Ceci est un UA, mais Envy est tout de même une sorte d'androgyne et je pars du principe qu'il peut porter un enfant, et est autant homme que femme. Je choisis de parler d'Envy au masculin, mais si nous étions en Russe, par exemple, j'utiliserais le neutre.

L'Anglais, c'est bien quand on n'a pas d'idée de titre.

Bonne lecture !

Half-light ou Aimer autant que moi

Edward, 5 ans, Envy, 6 ans.

Le blond, ses jeux, ils sont plus cools que les tiens et ça, ça n'est pas une chose que tu puisses accepter. D'abord, il ne devrait pas avoir le droit à ces jeux : il est minuscule. Ça ne se fait pas. Oh, tu ne nourris pas de haine pour cet être infime, non, si tu devais choisir, tu dirais même que tu l'aimes bien – peut-être parce que c'est le seul qui veuille bien te parler, hein – mais tu es en colère. C'est insupportable.

Edward, 8 ans, Envy, 9 ans.

« C'était moi.

—Pardon ? »

Lentement, avec ta souplesse de félin, tu grimpes sur la carcasse sale de voiture que tu aimes appeler ta caisse – la dernière chose qui t'appartient, ici – et tu profites de la faiblesse du blond pour lui avouer quelque chose. Il a les yeux un peu rouges, il est triste et tu es content : il vient de perdre sa mère, il avait déjà pas de père, et ça, ça veut dire que tu es un peu son référentiel plus âgé le plus important, pas vrai ? Parce que déjà, t'es cool, et en plus tu pourrais tout à fait être un père et une mère en même temps.

« Qui ai cassé ton camion de pompier. Tes livres d'images. Et puis le reste, aussi.

—Quoi ?

—Je suis sûr qu'il y a prescription. »

Il te regarde, cherche dans sa mémoire ce que veut dire ce mot – toi-même tu ne sais pas exactement, mais qu'importe, c'est ce que ta vieille dit toujours à ton vieux « Mais tu l'as porté, ce gosse —C'était il y a huit ans ! C'est bon, il y a prescription ! » – mais tu sais bien qu'il ne va pas t'en vouloir, de même qu'il ne t'en veut pas vraiment quand tu le traites de minus. Il serait tout seul, sans toi, surtout maintenant qu'il a plus de mère.

Toi, tu veux pas te rappeler que toi aussi, t'es tout seul sans lui parce que bon ta mère, ç'a jamais vraiment été un modèle de famille, mais bon.

T'es sur ta caisse, à tes pieds, Edward a l'air encore plus minuscule que d'habitude, il a les sourcils froncés, tu sais ce que ça veut dire : il note prescription dans sa tête, et quand il sera chez lui, il ira directement fouiller le dictionnaire.

Tu voudrais que tout reste comme ça, maintenant. Les cris d'Al résonnent dans la décharge. Tu grognes.

Edward, 12 ans, Envy, 13 ans.

« Tu as fait quoi ?

—Oh, ça va, ça a juste duré une semaine.

—Envy, tu sais bien que c'est très mal, de mentir !
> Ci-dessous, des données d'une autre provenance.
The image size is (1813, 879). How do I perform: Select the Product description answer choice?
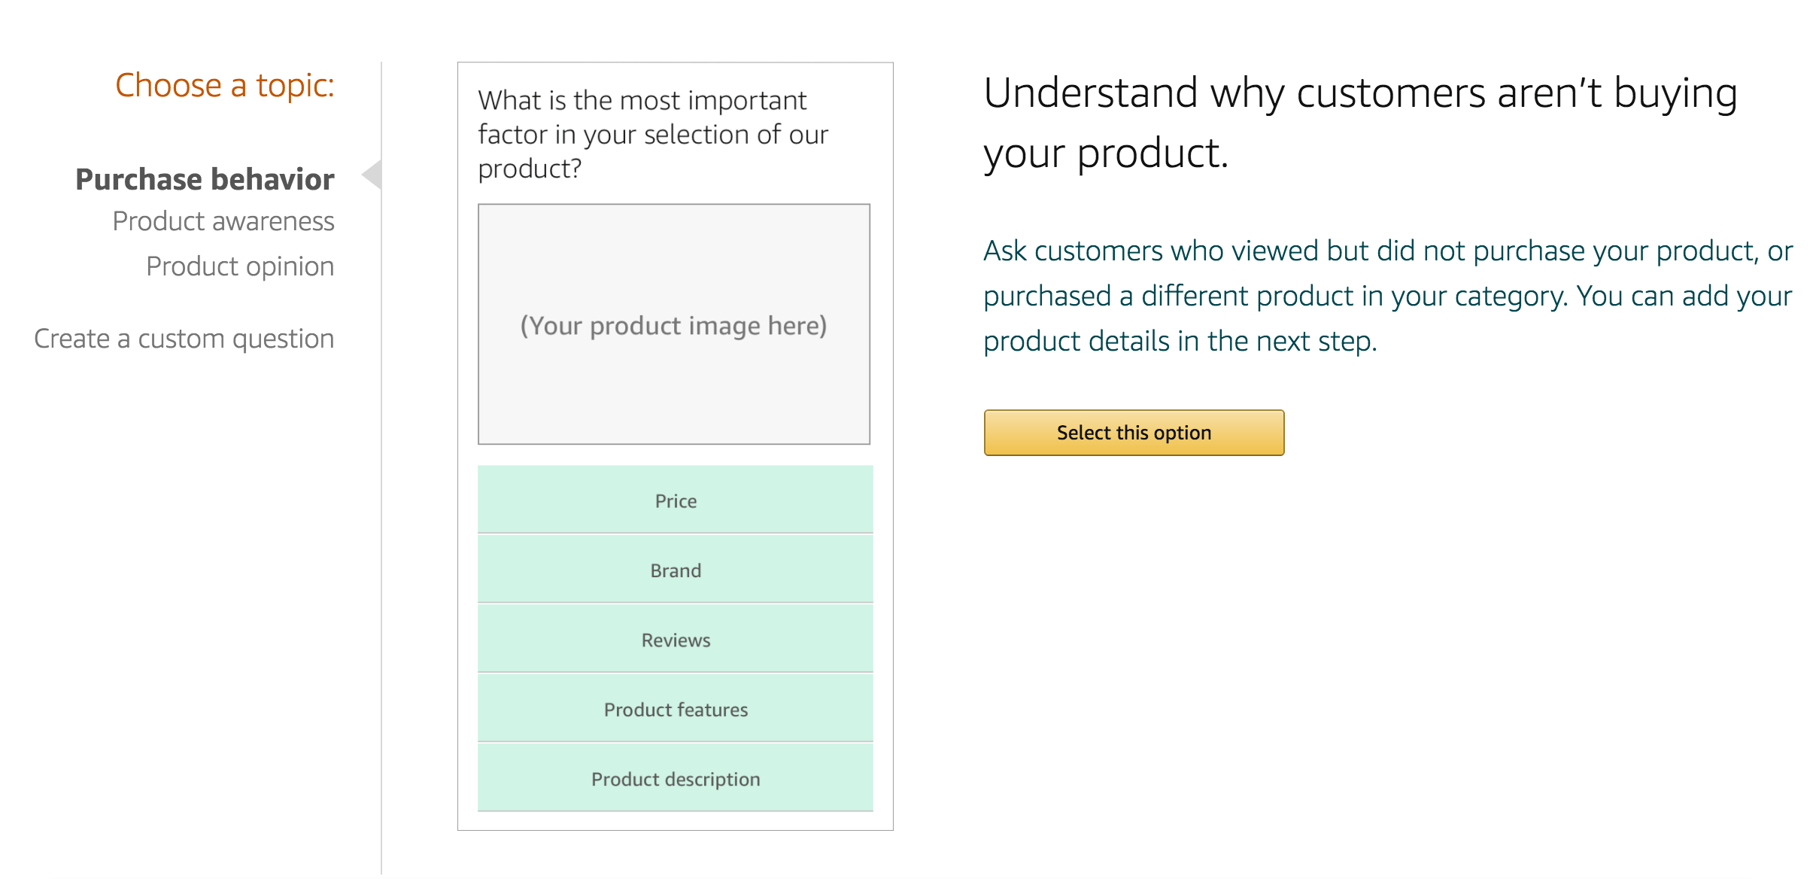pyautogui.click(x=675, y=778)
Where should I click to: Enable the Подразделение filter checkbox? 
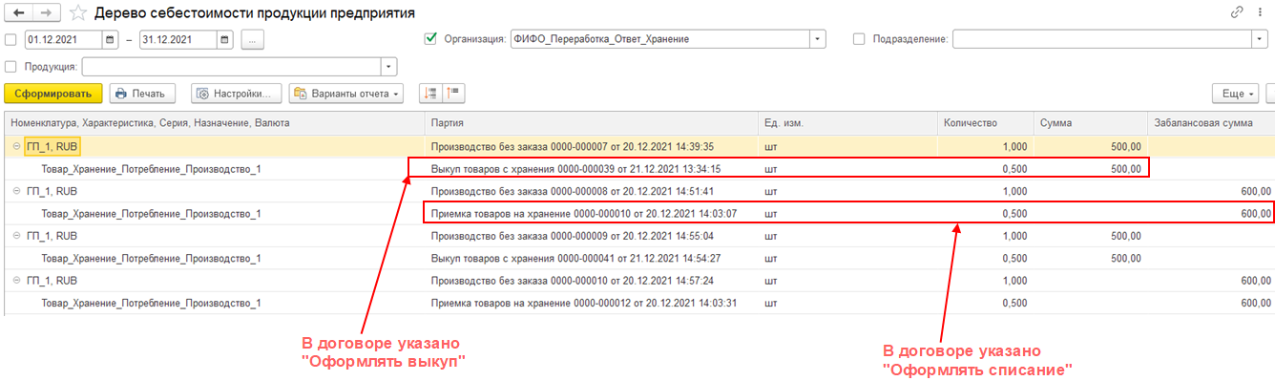coord(859,39)
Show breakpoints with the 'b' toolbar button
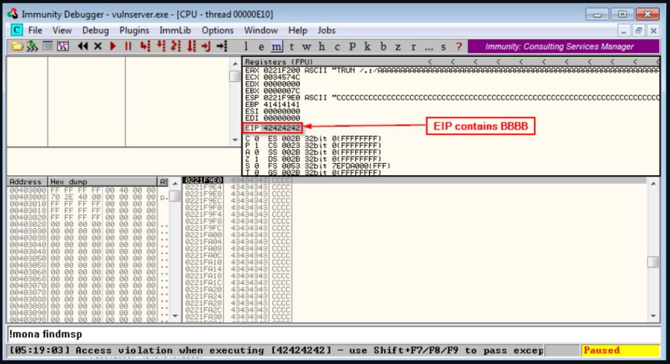The height and width of the screenshot is (364, 670). (x=383, y=46)
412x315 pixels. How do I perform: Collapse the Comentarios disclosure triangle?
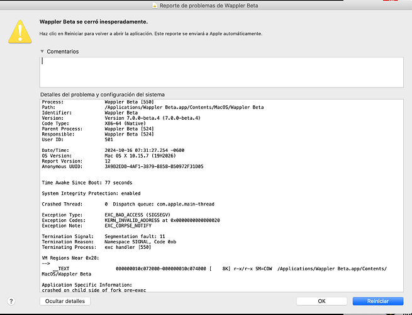43,52
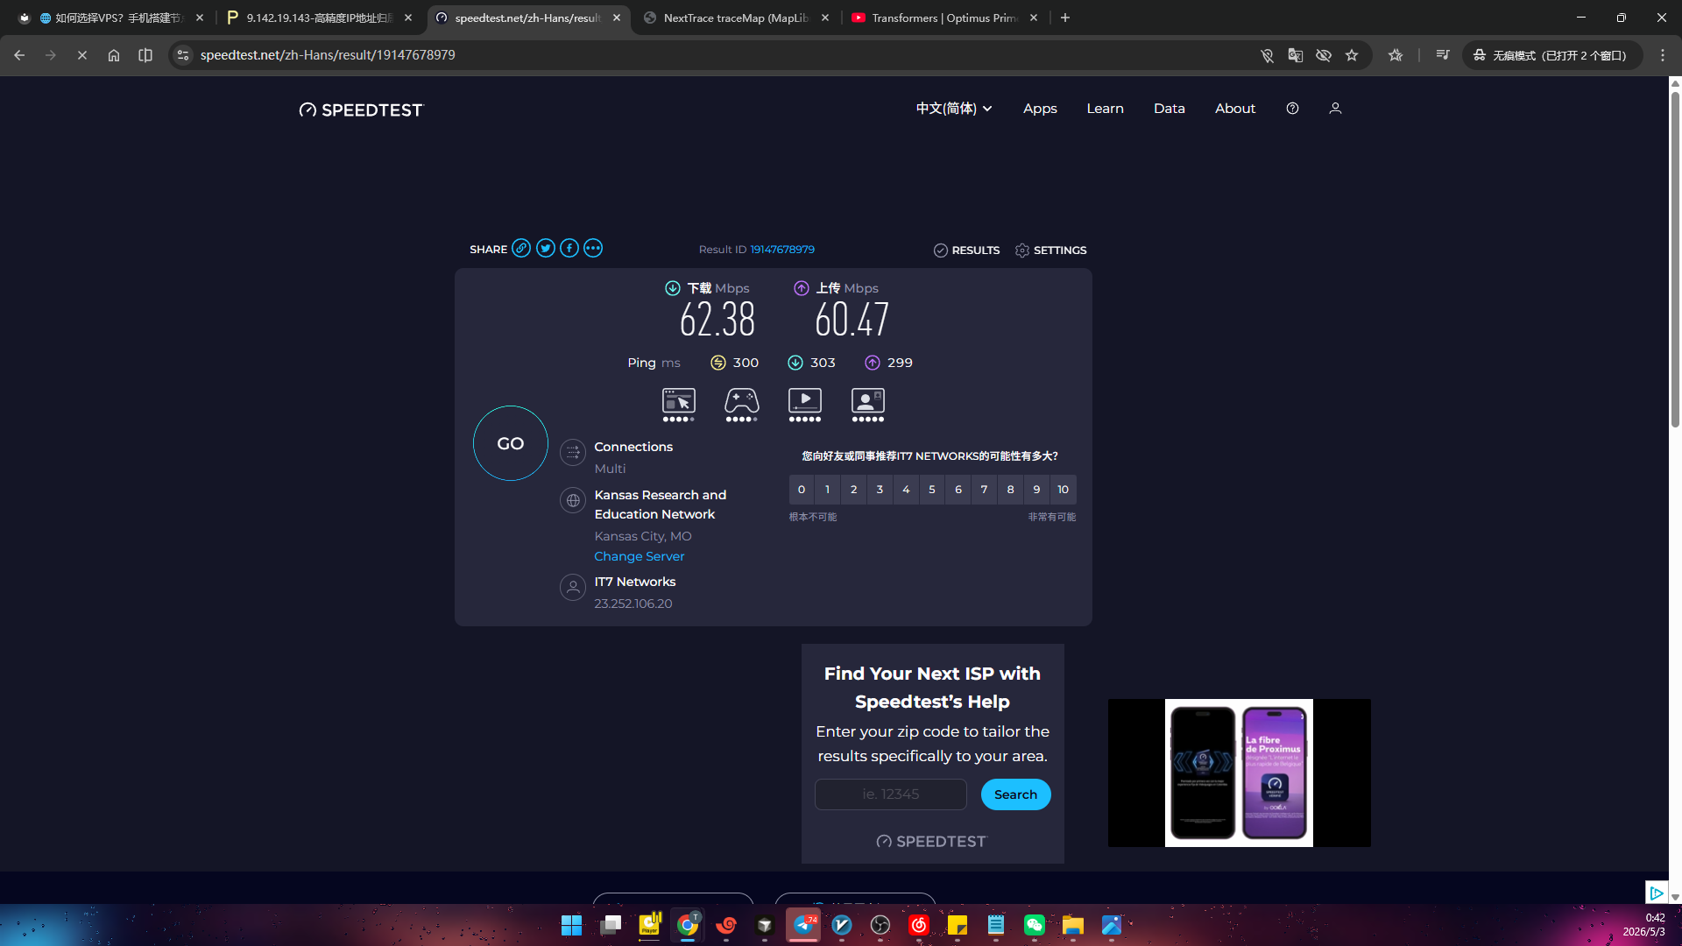
Task: Share result on Facebook icon
Action: (x=569, y=249)
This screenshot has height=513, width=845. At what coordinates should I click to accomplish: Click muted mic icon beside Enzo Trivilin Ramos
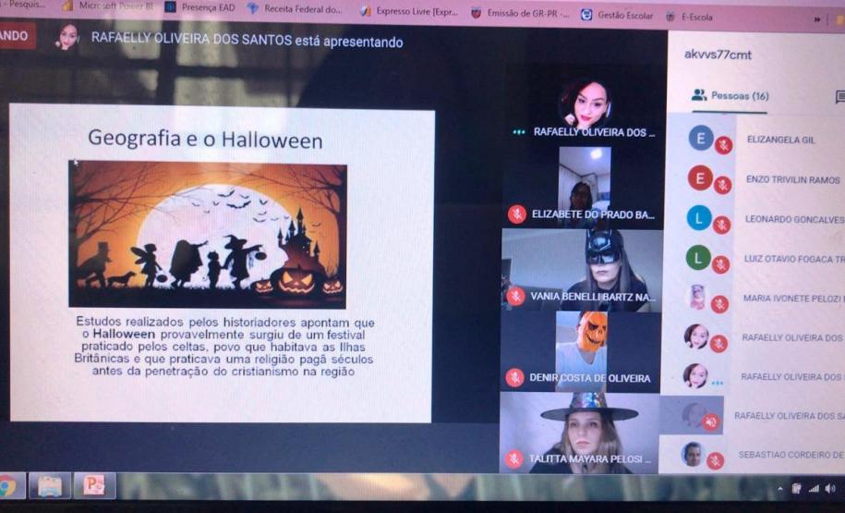723,185
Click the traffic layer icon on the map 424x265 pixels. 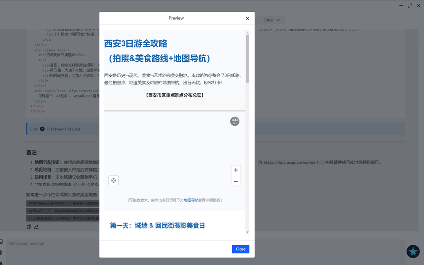pyautogui.click(x=235, y=121)
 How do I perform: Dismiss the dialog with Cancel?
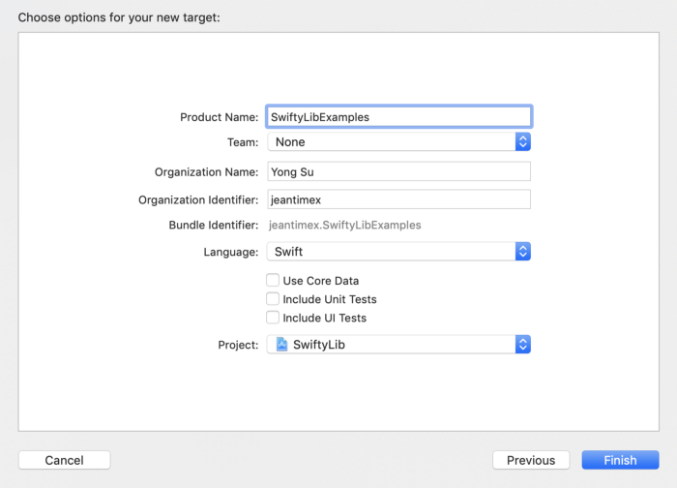coord(64,460)
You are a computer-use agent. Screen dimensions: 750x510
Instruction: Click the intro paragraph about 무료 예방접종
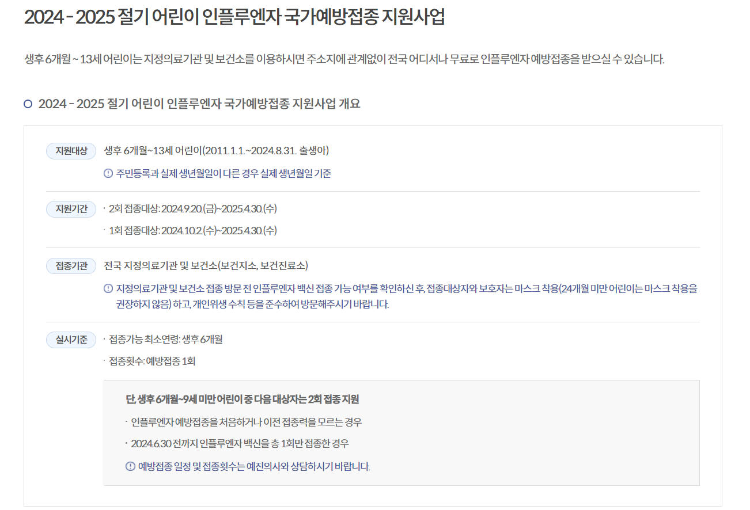[343, 59]
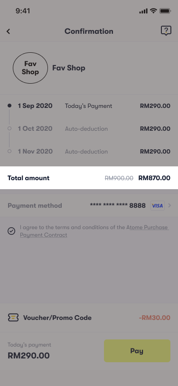Screen dimensions: 178x386
Task: Open the Payment method row
Action: 89,205
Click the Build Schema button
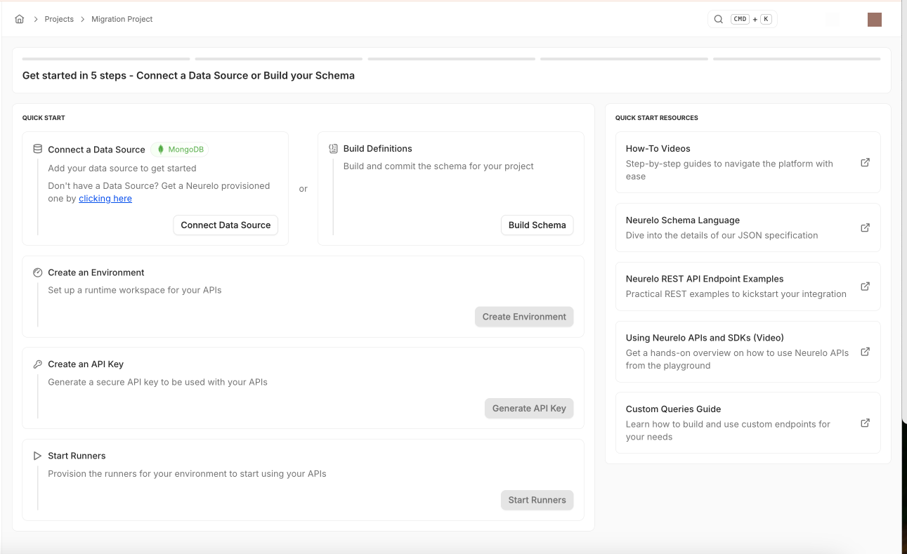 tap(537, 225)
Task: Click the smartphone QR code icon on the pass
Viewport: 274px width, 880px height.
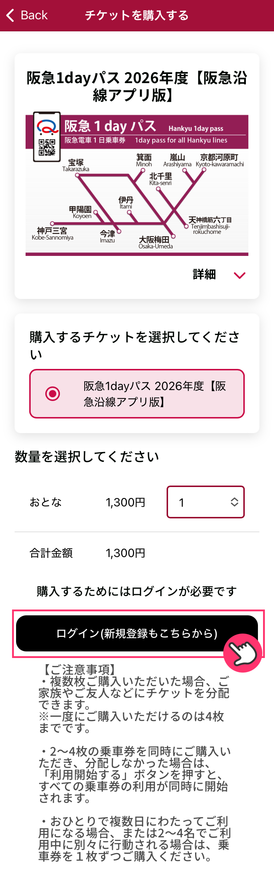Action: [x=47, y=147]
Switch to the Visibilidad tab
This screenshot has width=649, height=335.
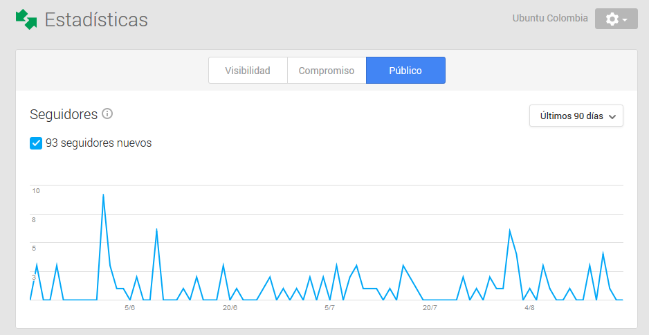click(x=248, y=71)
—Et toi ? Tu ne passes peut-être pas ton temps à mentir à Rockbell en travaillant en cachette ?

—Ça n'a rien à voir !

—Si !

—Moi, ça fait de mal à personne !

—Al n'a pas souffert. De toute façon, il n'avait personne avec qui jouer.

—Tu as fait en sorte qu'il n'ait plus ni récré ni pause déjeuner en lui faisant porter le chapeau pour tes bêtises. »

Tu lèves les yeux au ciel. Tu aurais peut-être dû attendre encore pour le dire, cela, parce qu'Edward est toujours surprotecteur avec son frère. Tu vas pour t'expliquer – tu trouveras forcément comment te racheter sans piétiner ton orgueil – mais cet imbécile d'Alphonse arrive en courant. Rageant.

Mais il te vient une idée. Et celle-là, tu ne la livreras jamais au blond.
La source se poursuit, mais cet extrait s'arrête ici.